**Instruction**
Show each line of the items below that contains the string "height", copying every such line in full. The match is case-sensitive.
----------------
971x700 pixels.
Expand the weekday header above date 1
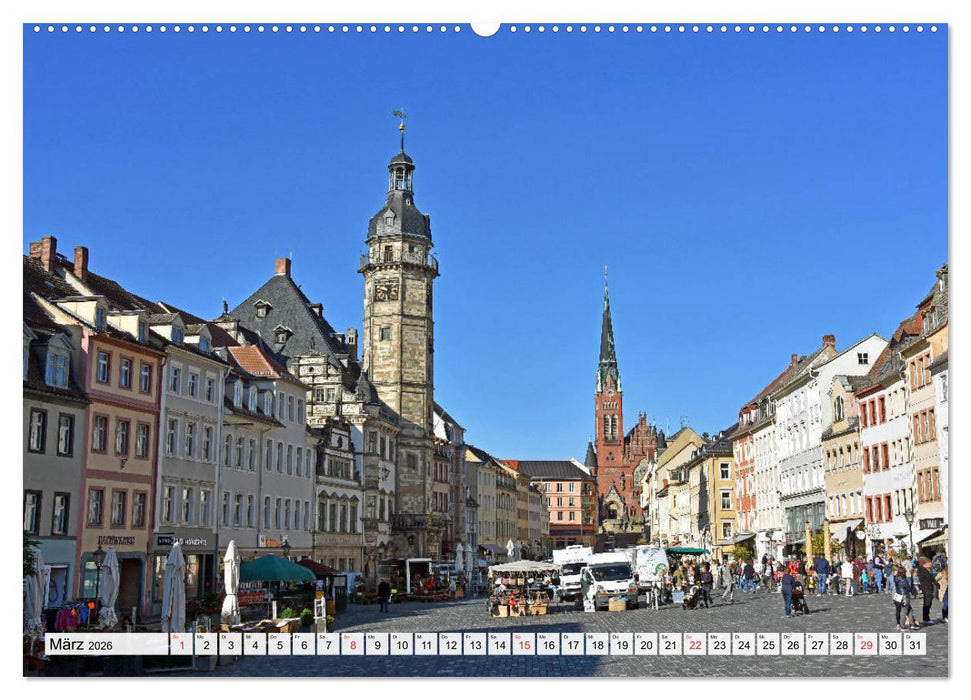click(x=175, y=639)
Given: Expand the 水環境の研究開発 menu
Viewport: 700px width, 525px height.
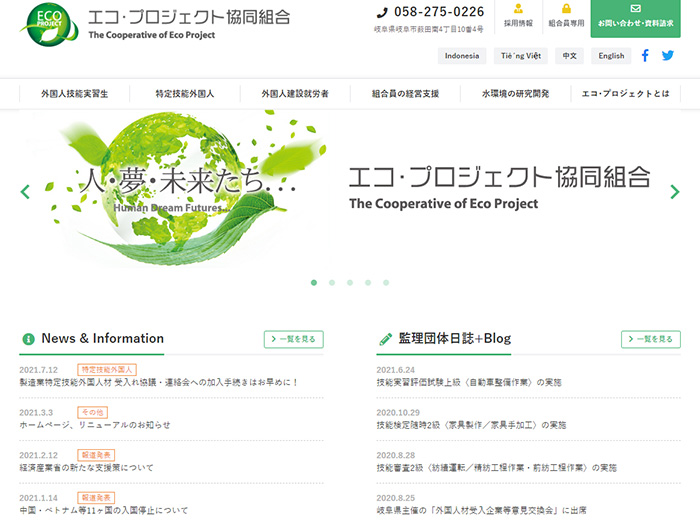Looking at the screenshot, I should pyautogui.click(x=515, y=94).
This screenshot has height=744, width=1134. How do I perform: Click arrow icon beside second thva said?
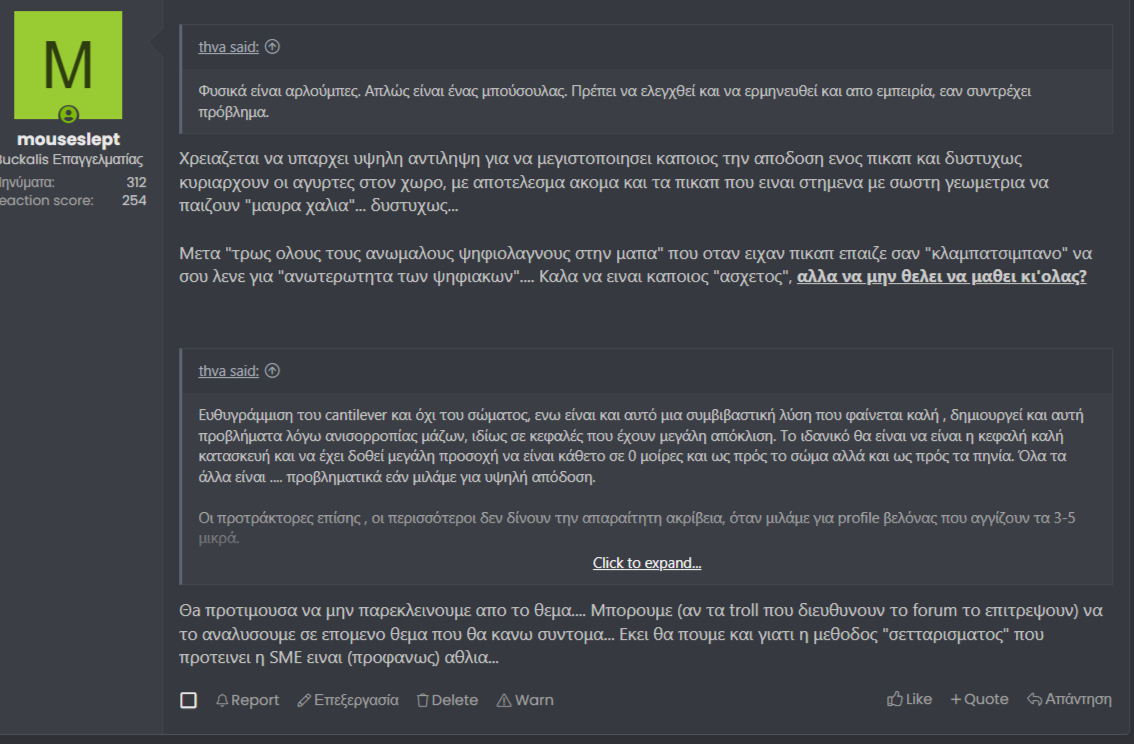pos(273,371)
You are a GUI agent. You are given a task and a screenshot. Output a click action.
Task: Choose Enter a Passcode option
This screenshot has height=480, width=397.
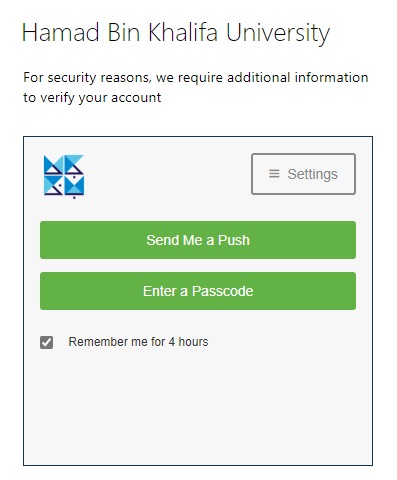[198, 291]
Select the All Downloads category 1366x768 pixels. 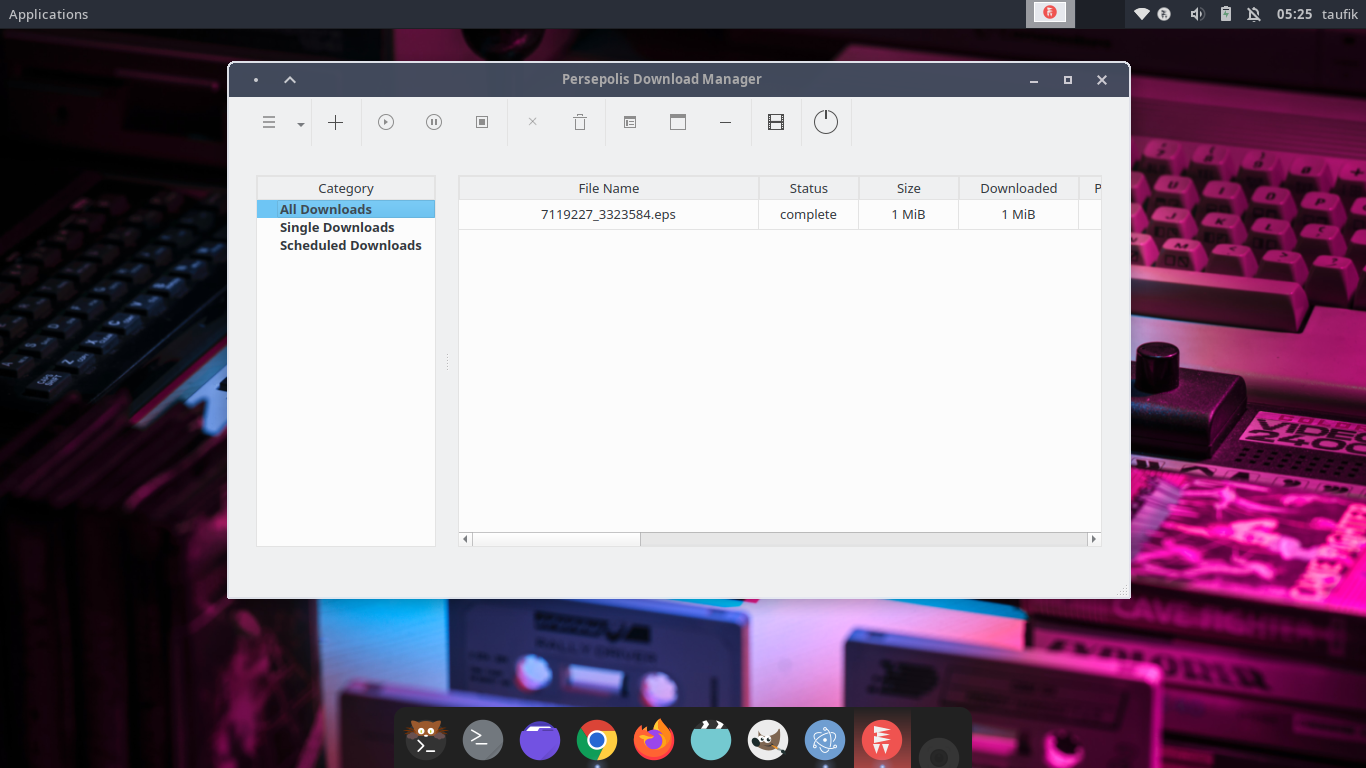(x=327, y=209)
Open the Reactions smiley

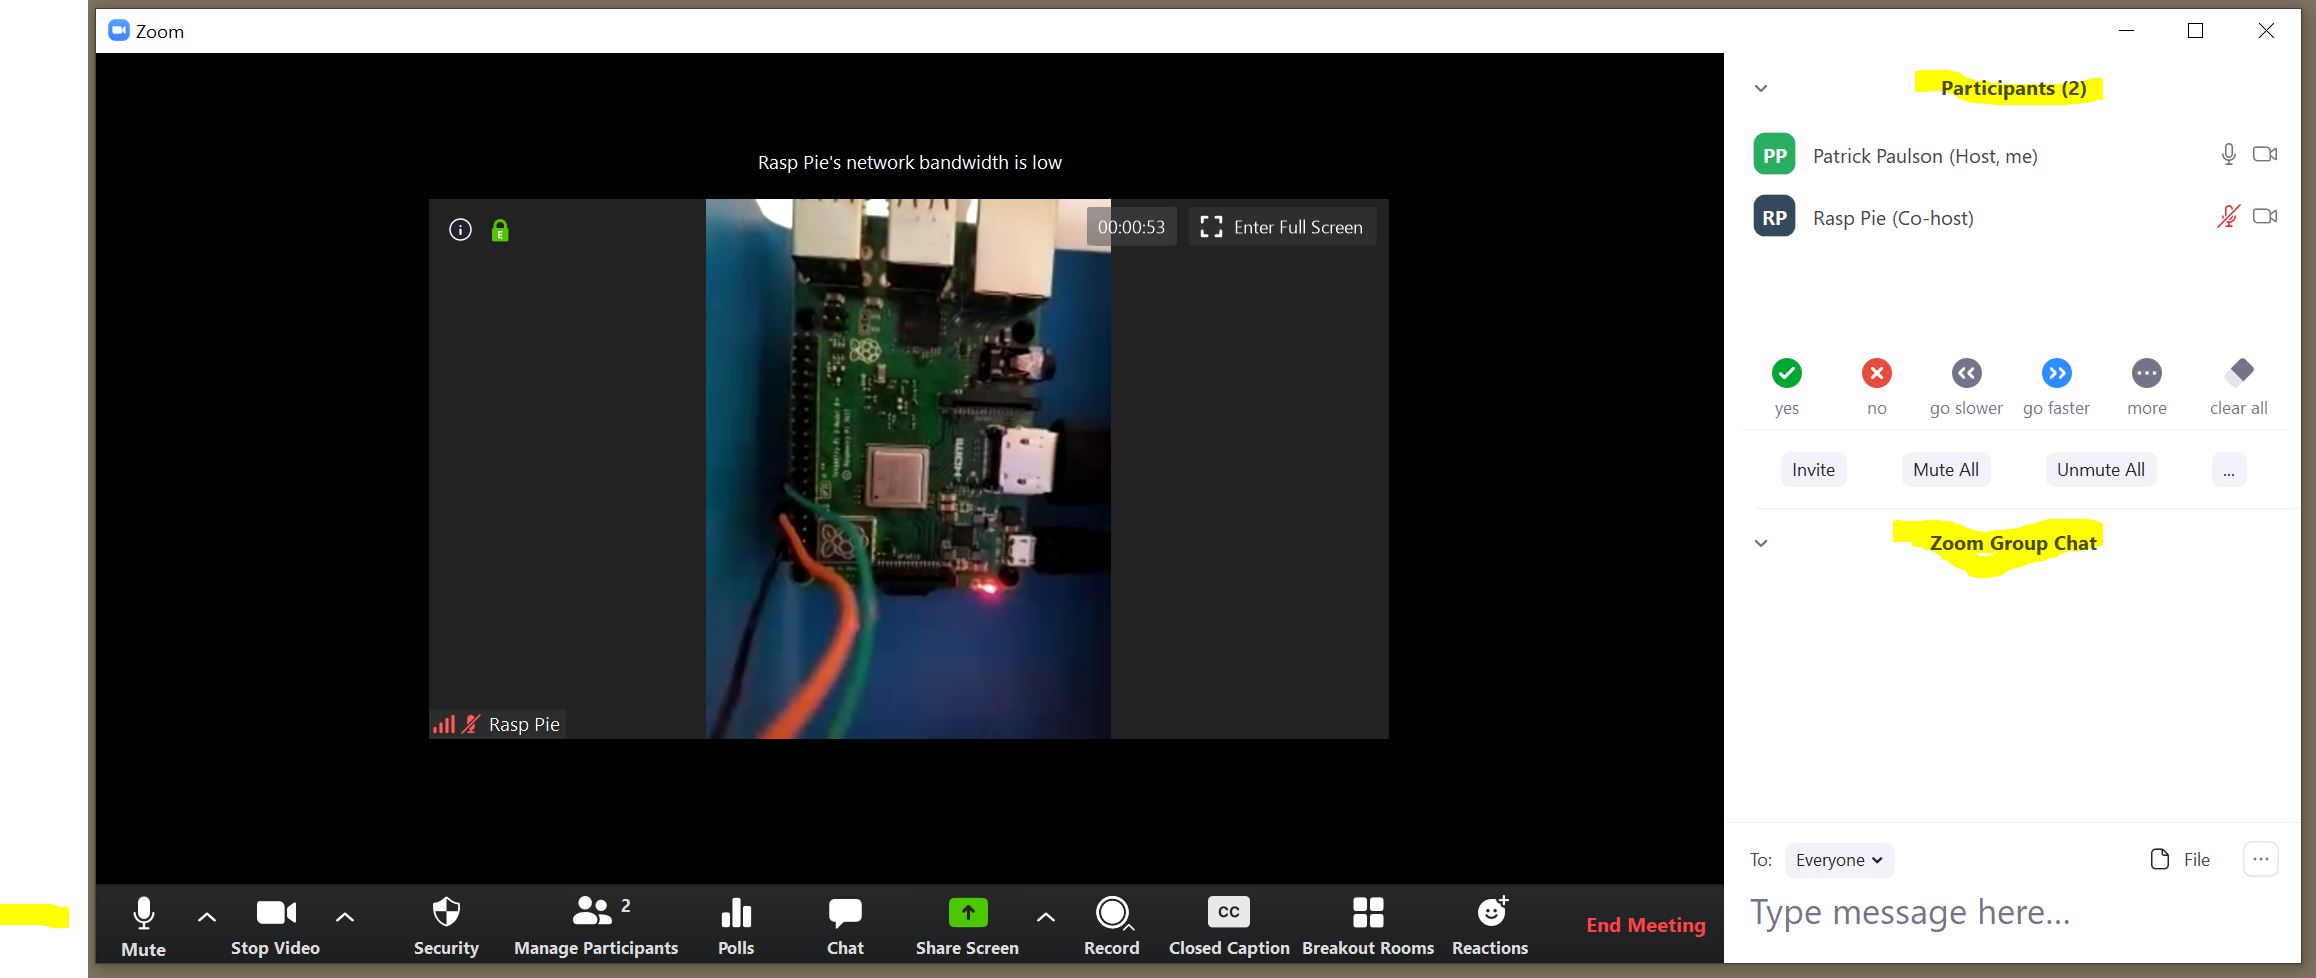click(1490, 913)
----------------
**Exercise result**
Viewport: 700px width, 525px height.
This screenshot has height=744, width=1134. How do I perform: Click arrow icon beside second thva said?
This screenshot has height=480, width=397.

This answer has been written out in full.